◆ **GIVEN RECORDS**:
================

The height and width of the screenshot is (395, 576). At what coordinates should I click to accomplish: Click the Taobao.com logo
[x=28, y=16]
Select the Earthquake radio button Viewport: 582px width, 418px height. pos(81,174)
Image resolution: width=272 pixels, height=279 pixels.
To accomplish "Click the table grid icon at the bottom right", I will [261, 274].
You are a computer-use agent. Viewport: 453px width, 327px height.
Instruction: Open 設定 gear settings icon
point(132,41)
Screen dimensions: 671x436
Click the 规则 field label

================

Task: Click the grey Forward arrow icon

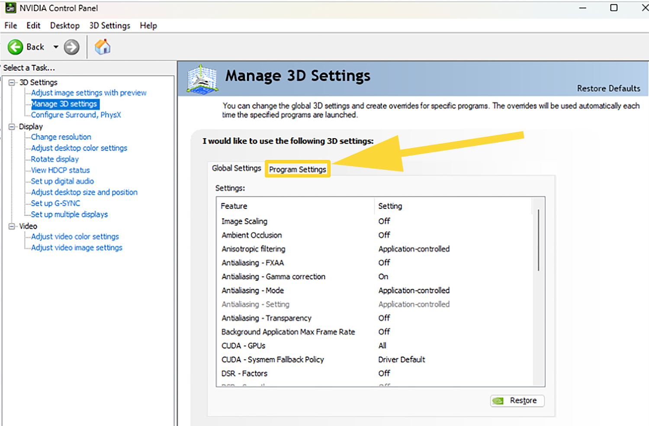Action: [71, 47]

================

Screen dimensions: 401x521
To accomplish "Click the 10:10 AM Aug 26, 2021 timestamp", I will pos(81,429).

================

◆ **TASK INSTRUCTIONS**: Within the material above, extract exactly the lines that start at the line containing "The height and" and stop after the line containing "You are a computer-use", and only those.

◆ **WRITTEN SOLUTION**:
The height and width of the screenshot is (395, 576). At what coordinates should I click to accomplish: Click the Taobao.com logo
[x=28, y=16]
Select the Earthquake radio button Viewport: 582px width, 418px height. pos(81,174)
Image resolution: width=272 pixels, height=279 pixels.
To accomplish "Click the table grid icon at the bottom right", I will [261, 274].
You are a computer-use agent. Viewport: 453px width, 327px height.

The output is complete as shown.